La creazione di un sito web accompagnerà lo sviluppo del progetto, mettendo a disposizione degli interessati una sorta di blog interattivo, una piattaforma di confronto e dialogo aggiornata in tempo reale. In termini di tempistica, questo “cammino partecipativo” abbraccerà un lasso di tempo di 4 anni, fino al 2024 (l'emergenza covid ne ha purtroppo rallentato la partenza).
Le informazioni raccolte consentiranno, ai due professionisti, di arrivare a formulare, a partire delle indicazioni degli abitanti, delle proposte pianificatorie e a disegnare degli spazi urbani magari, chissà, diversi dagli attuali (pensiamo alla creazione di luoghi d'incontro, alla realizzazione di marciapiedi e panchine, alla eventuale chiusura al traffico di alcune vie stradali, al miglioramento dei percorsi per la mobilità dolce, ecc...) da poi mettere a disposizione dell'amministrazione comunale e degli esperti del ramo»». Le proposte di riqualifica sono alla base di una trasformazione dell'ambiente che dovrà diventare più vivibile e fruibile. Lo studio, a carattere interdisciplinare (il sociologo cura i contatti con la gente, mentre l'architetto mette su carta degli elaborati) si concluderà con una proposta destinata a essere approfondita (ed eventualmente ampliata abbracciando altre realtà territoriali del comprensorio) in tempi successivi.

+ + + + + + +

**CONSEGNE**
1 – Traduci in inglese questa frase del brano sul progetto di riqualifica urbana: "Le proposte di riqualifica sono alla base di una trasformazione dell'ambiente che dovrà diventare più vivibile e fruibile."
2 – Ricopia dal brano sul progetto di riqualifica urbana il passo che comincia con "La creazione di un" e prosegue fino a "rallentato la partenza).".
3 – Secondo il brano sul progetto di riqualifica urbana, quanto durerà il cammino partecipativo?
Questi record non hanno alcun ruolo nello svolgimento delle consegne.

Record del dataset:
+ + + + + + +

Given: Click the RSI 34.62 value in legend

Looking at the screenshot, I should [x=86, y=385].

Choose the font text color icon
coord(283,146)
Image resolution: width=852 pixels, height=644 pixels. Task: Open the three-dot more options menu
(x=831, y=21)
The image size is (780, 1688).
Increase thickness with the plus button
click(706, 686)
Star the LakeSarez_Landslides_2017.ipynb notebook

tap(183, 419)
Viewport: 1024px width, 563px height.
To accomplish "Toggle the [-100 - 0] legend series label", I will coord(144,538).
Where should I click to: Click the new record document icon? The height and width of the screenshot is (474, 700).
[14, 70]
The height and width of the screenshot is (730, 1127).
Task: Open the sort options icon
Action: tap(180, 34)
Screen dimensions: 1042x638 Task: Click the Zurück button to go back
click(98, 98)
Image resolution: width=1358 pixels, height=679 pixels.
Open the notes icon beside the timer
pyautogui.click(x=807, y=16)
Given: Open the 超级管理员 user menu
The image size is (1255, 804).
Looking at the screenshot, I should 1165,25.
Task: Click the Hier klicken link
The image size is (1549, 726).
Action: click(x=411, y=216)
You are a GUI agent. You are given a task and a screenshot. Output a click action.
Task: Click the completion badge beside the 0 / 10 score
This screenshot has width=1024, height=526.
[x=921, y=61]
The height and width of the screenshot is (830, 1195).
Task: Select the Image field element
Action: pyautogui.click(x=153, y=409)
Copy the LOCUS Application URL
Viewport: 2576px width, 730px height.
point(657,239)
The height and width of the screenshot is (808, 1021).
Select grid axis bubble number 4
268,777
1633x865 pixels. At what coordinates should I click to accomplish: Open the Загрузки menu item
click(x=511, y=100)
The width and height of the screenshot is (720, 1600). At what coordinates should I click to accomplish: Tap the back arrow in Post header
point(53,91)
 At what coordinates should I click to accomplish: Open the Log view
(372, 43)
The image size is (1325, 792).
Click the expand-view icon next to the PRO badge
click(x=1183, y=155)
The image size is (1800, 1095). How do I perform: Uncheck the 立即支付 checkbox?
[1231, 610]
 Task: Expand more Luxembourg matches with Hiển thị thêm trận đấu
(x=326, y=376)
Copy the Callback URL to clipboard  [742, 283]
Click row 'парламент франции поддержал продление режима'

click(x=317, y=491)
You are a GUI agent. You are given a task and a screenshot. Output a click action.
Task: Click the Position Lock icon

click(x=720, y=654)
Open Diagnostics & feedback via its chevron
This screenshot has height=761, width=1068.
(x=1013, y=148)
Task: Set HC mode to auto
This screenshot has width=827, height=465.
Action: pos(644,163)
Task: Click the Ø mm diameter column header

+ + + + + + +

**RISULTATI**
1 – The redevelopment proposals are the basis for a transformation of the environment, which will have to become more livable and usable.

2 –
La creazione di un sito web accompagnerà lo sviluppo del progetto, mettendo a disposizione degli interessati una sorta di blog interattivo, una piattaforma di confronto e dialogo aggiornata in tempo reale. In termini di tempistica, questo “cammino partecipativo” abbraccerà un lasso di tempo di 4 anni, fino al 2024 (l'emergenza covid ne ha purtroppo rallentato la partenza).

3 – Durerà 4 anni, fino al 2024.